• [TASK DESCRIPTION] Your answer must be an exact copy of the records below.

═════ RECORD EXCERPTS ═════

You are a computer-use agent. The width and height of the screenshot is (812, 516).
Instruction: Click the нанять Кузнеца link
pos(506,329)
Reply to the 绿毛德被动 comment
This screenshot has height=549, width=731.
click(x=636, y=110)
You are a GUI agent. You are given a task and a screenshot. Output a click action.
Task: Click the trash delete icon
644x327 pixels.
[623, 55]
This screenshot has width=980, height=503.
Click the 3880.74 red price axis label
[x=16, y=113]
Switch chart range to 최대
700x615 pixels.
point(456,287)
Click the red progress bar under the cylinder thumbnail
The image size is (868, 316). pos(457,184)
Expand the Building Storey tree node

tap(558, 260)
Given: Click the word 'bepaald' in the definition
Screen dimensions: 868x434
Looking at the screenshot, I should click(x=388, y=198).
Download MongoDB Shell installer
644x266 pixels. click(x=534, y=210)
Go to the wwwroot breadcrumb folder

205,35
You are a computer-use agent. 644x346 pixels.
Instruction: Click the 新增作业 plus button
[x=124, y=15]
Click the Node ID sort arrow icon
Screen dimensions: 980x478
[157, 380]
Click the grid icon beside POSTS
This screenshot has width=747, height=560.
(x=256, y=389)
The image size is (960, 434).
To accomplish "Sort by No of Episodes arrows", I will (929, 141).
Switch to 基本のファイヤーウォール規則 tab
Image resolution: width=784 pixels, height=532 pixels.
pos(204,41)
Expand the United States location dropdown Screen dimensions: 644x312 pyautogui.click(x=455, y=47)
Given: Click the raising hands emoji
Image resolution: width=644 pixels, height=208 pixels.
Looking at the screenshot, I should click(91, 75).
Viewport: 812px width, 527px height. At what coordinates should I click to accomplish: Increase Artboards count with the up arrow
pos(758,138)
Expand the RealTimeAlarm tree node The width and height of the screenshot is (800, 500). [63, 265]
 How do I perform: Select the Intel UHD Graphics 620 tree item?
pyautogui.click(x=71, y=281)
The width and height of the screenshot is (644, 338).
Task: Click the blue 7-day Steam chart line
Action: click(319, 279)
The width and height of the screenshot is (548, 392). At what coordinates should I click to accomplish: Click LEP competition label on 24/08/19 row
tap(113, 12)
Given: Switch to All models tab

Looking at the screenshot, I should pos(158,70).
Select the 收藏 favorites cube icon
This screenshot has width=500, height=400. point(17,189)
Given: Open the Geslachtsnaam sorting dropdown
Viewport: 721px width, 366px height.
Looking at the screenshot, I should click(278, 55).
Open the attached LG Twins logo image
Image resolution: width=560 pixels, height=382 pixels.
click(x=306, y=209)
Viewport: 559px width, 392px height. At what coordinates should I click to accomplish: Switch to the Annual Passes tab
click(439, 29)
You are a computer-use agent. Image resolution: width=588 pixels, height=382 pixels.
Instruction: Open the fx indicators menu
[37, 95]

═════

• [EXERCISE SOLUTION]
You are a computer-use agent. The width and height of the screenshot is (812, 516).
Instruction: Click the нанять Кузнеца link
pos(506,329)
Reply to the 绿毛德被动 comment
This screenshot has height=549, width=731.
click(x=636, y=110)
You are a GUI agent. You are given a task and a screenshot. Output a click action.
Task: Click the trash delete icon
644x327 pixels.
[623, 55]
This screenshot has width=980, height=503.
Click the 3880.74 red price axis label
[x=16, y=113]
Switch chart range to 최대
700x615 pixels.
point(456,287)
Click the red progress bar under the cylinder thumbnail
The image size is (868, 316). pos(457,184)
Expand the Building Storey tree node

tap(558, 260)
Given: Click the word 'bepaald' in the definition
Screen dimensions: 868x434
Looking at the screenshot, I should click(x=388, y=198).
Download MongoDB Shell installer
644x266 pixels. click(x=534, y=210)
Go to the wwwroot breadcrumb folder

205,35
You are a computer-use agent. 644x346 pixels.
Instruction: Click the 新增作业 plus button
[x=124, y=15]
Click the Node ID sort arrow icon
Screen dimensions: 980x478
[157, 380]
Click the grid icon beside POSTS
This screenshot has width=747, height=560.
(x=256, y=389)
The image size is (960, 434).
To accomplish "Sort by No of Episodes arrows", I will (929, 141).
Switch to 基本のファイヤーウォール規則 tab
Image resolution: width=784 pixels, height=532 pixels.
pos(204,41)
Expand the United States location dropdown Screen dimensions: 644x312 pyautogui.click(x=455, y=47)
Given: Click the raising hands emoji
Image resolution: width=644 pixels, height=208 pixels.
Looking at the screenshot, I should click(91, 75).
Viewport: 812px width, 527px height. At what coordinates should I click to accomplish: Increase Artboards count with the up arrow
pos(758,138)
Expand the RealTimeAlarm tree node The width and height of the screenshot is (800, 500). [63, 265]
 How do I perform: Select the Intel UHD Graphics 620 tree item?
pyautogui.click(x=71, y=281)
The width and height of the screenshot is (644, 338).
Task: Click the blue 7-day Steam chart line
Action: click(319, 279)
The width and height of the screenshot is (548, 392). At what coordinates should I click to accomplish: Click LEP competition label on 24/08/19 row
tap(113, 12)
Given: Switch to All models tab

Looking at the screenshot, I should pos(158,70).
Select the 收藏 favorites cube icon
This screenshot has width=500, height=400. point(17,189)
Given: Open the Geslachtsnaam sorting dropdown
Viewport: 721px width, 366px height.
Looking at the screenshot, I should click(278, 55).
Open the attached LG Twins logo image
Image resolution: width=560 pixels, height=382 pixels.
click(x=306, y=209)
Viewport: 559px width, 392px height. At what coordinates should I click to accomplish: Switch to the Annual Passes tab
click(439, 29)
You are a computer-use agent. Image resolution: width=588 pixels, height=382 pixels.
Instruction: Open the fx indicators menu
[37, 95]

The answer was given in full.